─── The data ───

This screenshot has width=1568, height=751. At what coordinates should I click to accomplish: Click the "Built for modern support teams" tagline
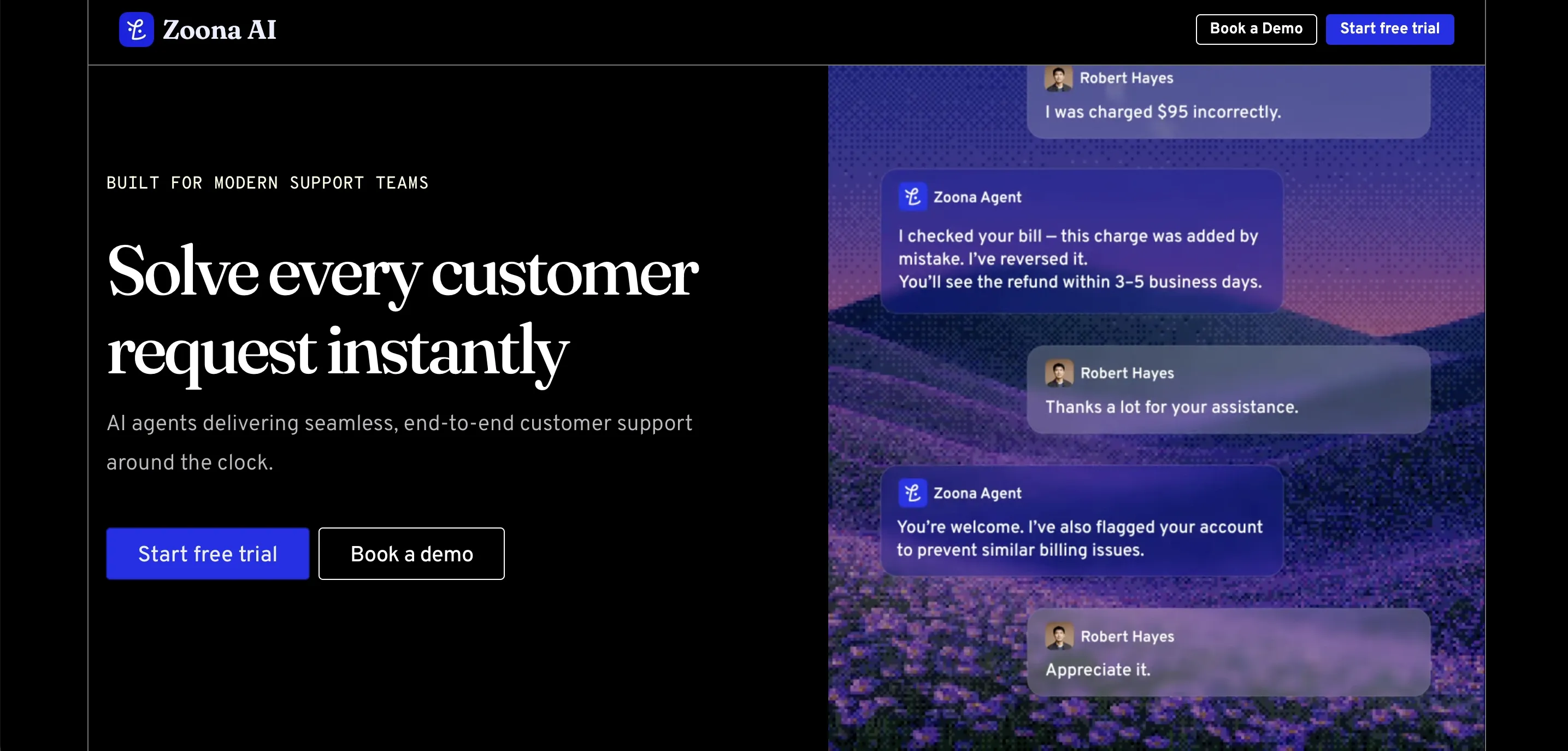pyautogui.click(x=267, y=183)
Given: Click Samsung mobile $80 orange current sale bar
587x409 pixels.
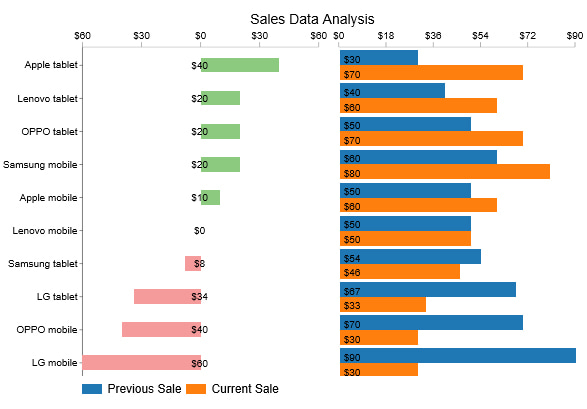Looking at the screenshot, I should pyautogui.click(x=445, y=172).
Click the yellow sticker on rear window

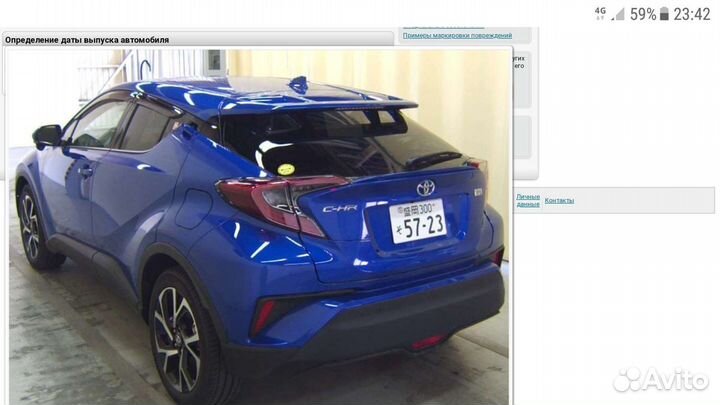(x=286, y=168)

───

▸ **What to produce**
Return each line of the rows above word for word, leaving out the pictures.

▸ **Expected answer**
This screenshot has width=1568, height=751. At what coordinates should I click to accomplish: Click the "Built for modern support teams" tagline
pyautogui.click(x=267, y=183)
Given: Click Samsung mobile $80 orange current sale bar
587x409 pixels.
Looking at the screenshot, I should pyautogui.click(x=445, y=172).
Click the yellow sticker on rear window

(x=286, y=168)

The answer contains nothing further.